> WHAT YOU WILL DO: Copy these lines exactly, beginning at the line that contains "The height and width of the screenshot is (553, 1030)." and stopping after the line that contains "(x=217, y=71)".
====== DATA FOR THIS EXERCISE
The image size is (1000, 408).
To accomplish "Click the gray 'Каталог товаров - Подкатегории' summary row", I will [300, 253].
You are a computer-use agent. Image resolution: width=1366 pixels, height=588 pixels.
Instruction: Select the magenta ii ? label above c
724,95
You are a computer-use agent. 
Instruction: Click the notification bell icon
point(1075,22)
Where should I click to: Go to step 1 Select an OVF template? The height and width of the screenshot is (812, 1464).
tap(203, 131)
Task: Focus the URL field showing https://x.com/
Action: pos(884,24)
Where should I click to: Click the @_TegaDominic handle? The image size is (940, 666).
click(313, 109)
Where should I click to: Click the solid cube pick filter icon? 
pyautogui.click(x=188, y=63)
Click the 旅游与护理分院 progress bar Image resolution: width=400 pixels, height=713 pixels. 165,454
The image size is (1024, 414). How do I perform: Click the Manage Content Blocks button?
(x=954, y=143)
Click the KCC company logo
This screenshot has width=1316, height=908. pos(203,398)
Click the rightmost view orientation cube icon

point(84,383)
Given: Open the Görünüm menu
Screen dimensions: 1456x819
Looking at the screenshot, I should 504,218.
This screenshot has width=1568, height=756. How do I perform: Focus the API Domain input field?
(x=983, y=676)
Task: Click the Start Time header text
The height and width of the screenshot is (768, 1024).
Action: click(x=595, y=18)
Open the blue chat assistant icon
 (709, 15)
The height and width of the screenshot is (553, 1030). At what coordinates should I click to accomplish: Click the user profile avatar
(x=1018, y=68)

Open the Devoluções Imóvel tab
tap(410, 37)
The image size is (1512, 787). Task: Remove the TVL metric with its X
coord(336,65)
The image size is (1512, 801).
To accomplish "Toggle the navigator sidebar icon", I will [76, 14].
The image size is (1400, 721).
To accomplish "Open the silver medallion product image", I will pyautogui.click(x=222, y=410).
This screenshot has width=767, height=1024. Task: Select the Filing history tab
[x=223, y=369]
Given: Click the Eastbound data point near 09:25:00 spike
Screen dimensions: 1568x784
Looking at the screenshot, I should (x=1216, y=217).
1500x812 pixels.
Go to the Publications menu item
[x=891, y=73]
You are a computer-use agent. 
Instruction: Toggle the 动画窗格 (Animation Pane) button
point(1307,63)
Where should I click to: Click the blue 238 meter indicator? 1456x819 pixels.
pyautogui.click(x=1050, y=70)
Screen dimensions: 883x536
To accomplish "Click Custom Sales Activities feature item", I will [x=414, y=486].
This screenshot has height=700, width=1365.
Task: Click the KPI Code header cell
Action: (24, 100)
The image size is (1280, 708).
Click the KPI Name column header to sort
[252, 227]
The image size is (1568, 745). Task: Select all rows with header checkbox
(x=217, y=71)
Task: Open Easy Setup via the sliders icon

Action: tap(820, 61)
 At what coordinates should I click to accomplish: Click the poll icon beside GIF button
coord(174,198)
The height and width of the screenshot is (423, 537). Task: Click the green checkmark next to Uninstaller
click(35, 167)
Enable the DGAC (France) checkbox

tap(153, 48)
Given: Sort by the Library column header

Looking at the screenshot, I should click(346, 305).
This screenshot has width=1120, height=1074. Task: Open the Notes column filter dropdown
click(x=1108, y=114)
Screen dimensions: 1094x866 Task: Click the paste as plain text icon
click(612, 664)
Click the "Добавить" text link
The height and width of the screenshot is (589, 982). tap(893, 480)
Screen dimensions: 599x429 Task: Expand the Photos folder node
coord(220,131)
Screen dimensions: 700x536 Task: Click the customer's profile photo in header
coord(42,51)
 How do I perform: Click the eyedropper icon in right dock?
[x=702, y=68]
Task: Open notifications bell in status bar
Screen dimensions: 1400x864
============
> FULL ANSWER:
The height and width of the screenshot is (553, 1030). At what coordinates should I click to accomplish: Click the user profile avatar
(x=1018, y=68)

Open the Devoluções Imóvel tab
tap(410, 37)
The image size is (1512, 787). Task: Remove the TVL metric with its X
coord(336,65)
The image size is (1512, 801).
To accomplish "Toggle the navigator sidebar icon", I will [76, 14].
The image size is (1400, 721).
To accomplish "Open the silver medallion product image", I will pyautogui.click(x=222, y=410).
This screenshot has width=767, height=1024. Task: Select the Filing history tab
[x=223, y=369]
Given: Click the Eastbound data point near 09:25:00 spike
Screen dimensions: 1568x784
Looking at the screenshot, I should (x=1216, y=217).
1500x812 pixels.
Go to the Publications menu item
[x=891, y=73]
You are a computer-use agent. 
Instruction: Toggle the 动画窗格 (Animation Pane) button
point(1307,63)
Where should I click to: Click the blue 238 meter indicator? 1456x819 pixels.
pyautogui.click(x=1050, y=70)
Screen dimensions: 883x536
To accomplish "Click Custom Sales Activities feature item", I will [x=414, y=486].
This screenshot has height=700, width=1365.
Task: Click the KPI Code header cell
Action: (24, 100)
The image size is (1280, 708).
Click the KPI Name column header to sort
[252, 227]
The image size is (1568, 745). Task: Select all rows with header checkbox
(x=217, y=71)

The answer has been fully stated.